Flexibility and convenience
Furthermore, over the last few years we’ve begun to see new technologies deliver a hugely exciting transformation within hiring. Candidates, with licence from potential employers, can now conduct job interviews on their own terms. With benefits including vastly improved flexibility and convenience, more and more are choosing to attend interviews at the weekend.
There are indications that moving forward, weekends could become the prime time for job interviews. Data from HireVue’s on-demand interviewing platform has shown that as the pandemic continues to cause a fundamental shift in the traditional hiring process, Sunday has become one of the most popular days of the week for candidates to interview for a new job.
In late 2020, HireVue facilitated close to 50,000 virtual interviews over a single weekend, more than doubling the previous highest weekend in 2019. Similarly, we also set a record for the number of interviews in one day by a single customer with 11,600 interviews completed on a single Sunday.

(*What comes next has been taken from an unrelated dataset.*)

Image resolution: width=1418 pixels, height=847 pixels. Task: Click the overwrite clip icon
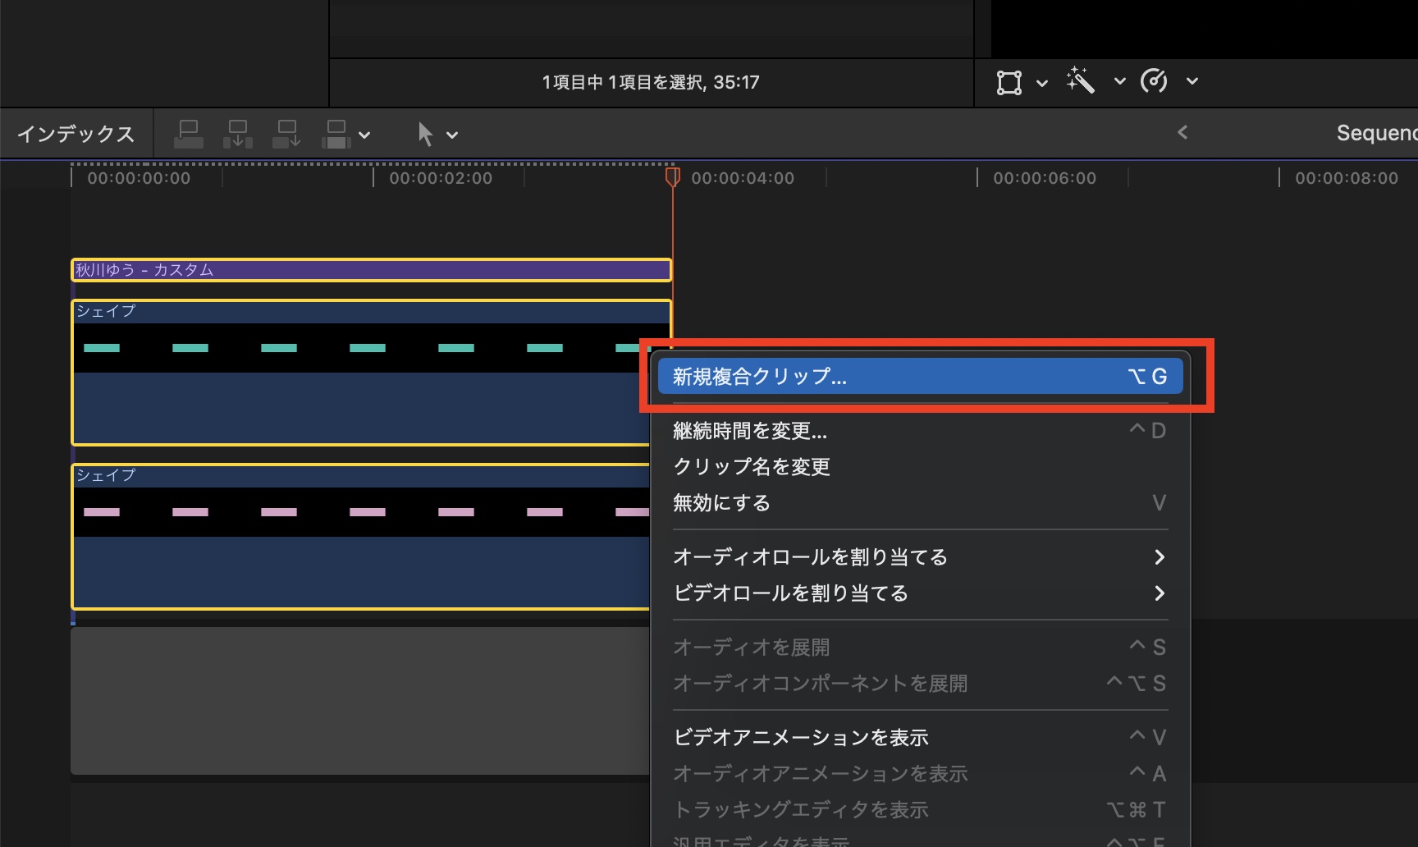(x=336, y=134)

While certainly more convenient for candidates, it’s important to remember that incorporating weekend interviewing into a recruitment strategy shouldn’t lead to an increased workload, or any expectation for additional weekend working from already stretched hiring teams.
Sunday selection?
It may sound counter-intuitive, but the quick and cost-effective nature of on-demand interviews, with candidates answering a number of pre-set, highly relevant questions, could actually help to ease the pressure facing hiring teams, particularly when hiring at scale.
The increase in those opting to complete on-demand interviews during the weekend demonstrates a fundamental shift in how people access recruitment, and is indicative of a far larger movement.

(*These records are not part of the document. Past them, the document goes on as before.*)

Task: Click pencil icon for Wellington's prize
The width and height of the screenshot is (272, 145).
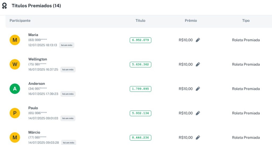Action: point(198,64)
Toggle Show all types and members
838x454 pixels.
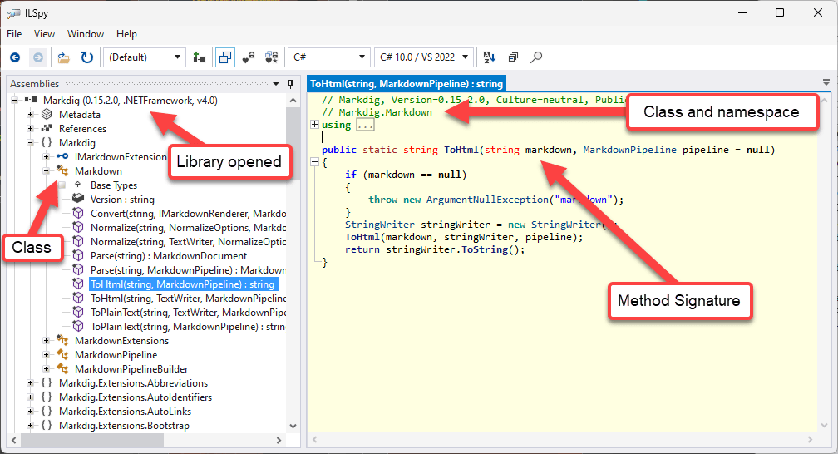click(x=271, y=57)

As with on-demand interviewing, both job candidates and prospective employers are increasingly opting for convenience: for example using text and chat-based communication as a viable, significantly faster, and more responsive alternative to email.
There are indications that moving forward, weekends could become the prime time for job interviews.
In fact, chat-based communication is rapidly replacing email as the top form of connecting job recruiters with candidates. This can now cover every aspect of the recruitment process, ranging from the job search and application, to interview scheduling and onboarding.
Many candidates prefer chat-based engagement over email, while some candidates do not even have an active email address.
Viable option
The ways in which organisations manage their hiring process and how candidates identify and interview for new jobs was quick to change as pandemic restrictions demanded.
In the past, the cutting edge of recruitment technology was reserved for the very largest companies, with huge budgets and the most streamlined recruitment strategies. The pandemic, and a fundamental shift in our relationship with work and interviewing, has presented these technologies as a viable, and often necessary, option across every organisation.
Ultimately, regardless of how and why these changes have been implemented, these tools can vastly improve candidate experience, offering far greater levels of flexibility and freedom when conducting interviews.
With financial and location-based constraints and other traditional barriers removed, opening up interview windows to the weekend too means organisations can access a wider and more diverse pool of candidates. Being able to offer an interview outside of the previous norms is one practical way to put diversity and inclusion at the heart of the hiring process.
Candidates now want to conduct interviews and engage with recruiters when it is most opportune for them, not the employer, as was tradition. People don’t want to rush an interview after a hard day’s work. They want to be comfortable and, with huge levels of competition, ensure they can put their best self forward, even if that means giving up a couple hours on a Sunday.